Visibility prediction work can be divided into classification tasks [9,10] and regression tasks [6,11]. We compared the performance of our approach with previous studies on visibility classification.

Table 11. Performance comparison with previous studies.

Year	Author	Method	Data Type	Number of Class	Data Size (Train/Test)	Test ACC
2020	Wang et al. [9]	VisNet	ground image (RGB)	7	2604/2604	0.865
		Fusion-net	ground image (RGB + IR) (before image registration)	7	2604/2604	0.963
		Fusion-net	ground image (RGB + IR) (after image registration)	7	2604/2604	0.983
2022	Liu et al. [10]	VGG16-Xception	ground image (pseudo-color image)	4	364/91	0.876
2024	Our approach	VGG16-XGB	satellite image (RGB) + tabular data	8	9186/2297	0.978

provides a comparative summary of these methods according to year, author, method, data type, number of class, data size, and test set accuracy. Since this study focuses on developing visibility classification models, Table 11 uses test set accuracy (Test ACC) for performance evaluation [9,10]. Due to the use of different datasets in various studies, making direct comparisons is challenging. Despite this difference, our proposed method demonstrates excellent performance. Previous studies typically used ground images for their research [6,9,10], whereas our study employs satellite remote sensing images for visibility classification. When compared with existing approaches [9,10] that solely used images for classification, our study demonstrates that incorporating images and environmental tabular data can enhance overall test set accuracy. Furthermore, unlike previous studies that exclusively relied on deep learning methods [6,9,10] or machine learning techniques [11], we combine both deep learning and machine learning approaches to construct our models. As a result, our approach effectively improves visibility classification performance, leading to better outcomes.

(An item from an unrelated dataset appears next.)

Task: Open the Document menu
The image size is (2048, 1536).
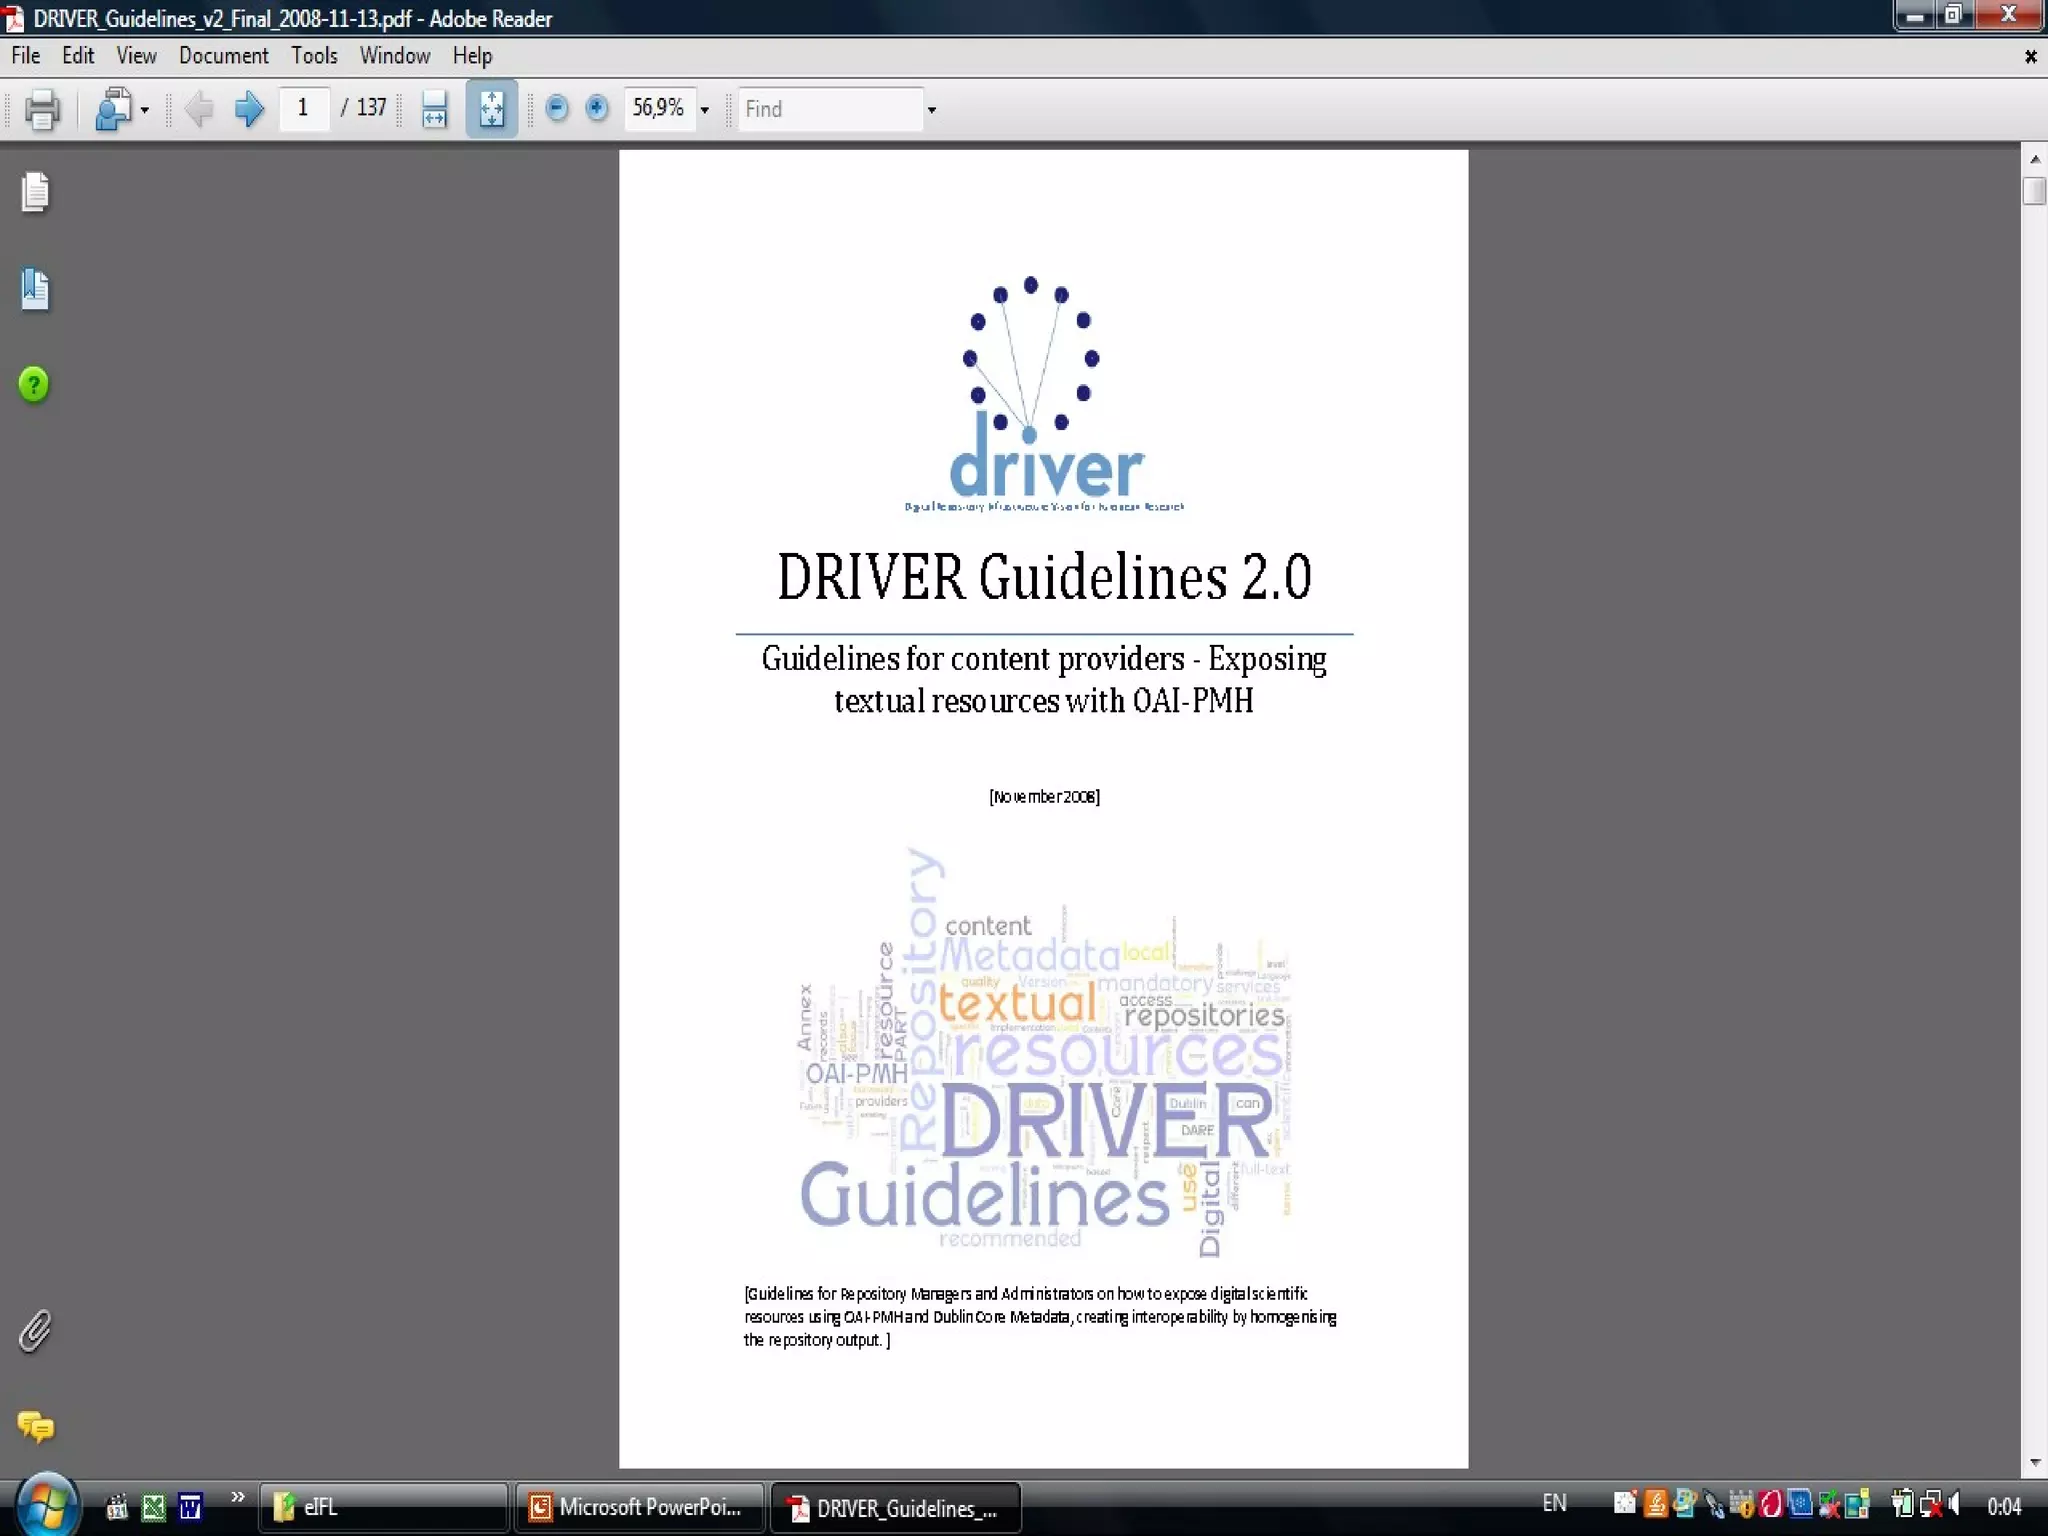Action: click(223, 56)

4.2. Limitations and Future Work

This study has three research limitations. First, there is the issue of data imbalance: the visibility dataset exhibits severe imbalance. This is due to the lower number of data points available for visibility classified as less than 6 km and greater than 16 km. Second, there are limitations regarding geographical regions and data coverage duration. This study only utilizes data from the winter season in Taiwan; thus, incorporating data from other regions and seasons would enhance the model’s generalization capability. Lastly, there are constraints related to model development. This study only employs feature extraction methods to process images and uses a simple fusion technique.

To address the issue of data imbalance, future research should collect more diverse data across different seasons and geographical regions, beyond just the winter season in Taiwan. For model development, future research should also explore more multimodal data fusion techniques with different architectures and investigate the ensemble method in deep learning models [22]. Additionally, the authors of this study plan to develop a real-time visibility detection system to provide suggestions for outdoor activities and allow users to monitor environmental safety at any time.

5. Conclusions

This study combines satellite remote sensing images with environmental data to explore two different multimodal data processing methods. Combining transfer learning and machine learning classifiers is the best visibility classification method, which can effectively improve classification performance. Based on the experimental results, the VGG16 pre-trained model was chosen as the image feature extractor. Subsequently, different environmental data features were incrementally added, and the training process was repeated. Ultimately, the XGB classifier was used, resulting in a test accuracy of 0.978 ± 0.002. The inclusion of environmental data led to improvements of 9.8%. In summary, this study first established a multimodal visibility dataset by integrating remote sensing images and environmental monitoring data and successfully established the best visibility classification model using the VGG16 image feature extractor combined with the XGB classifier. In terms of environmental data relationships, weather conditions have a significant impact on visibility, while the concentration of various pollutants may not be the most critical factors affecting visibility.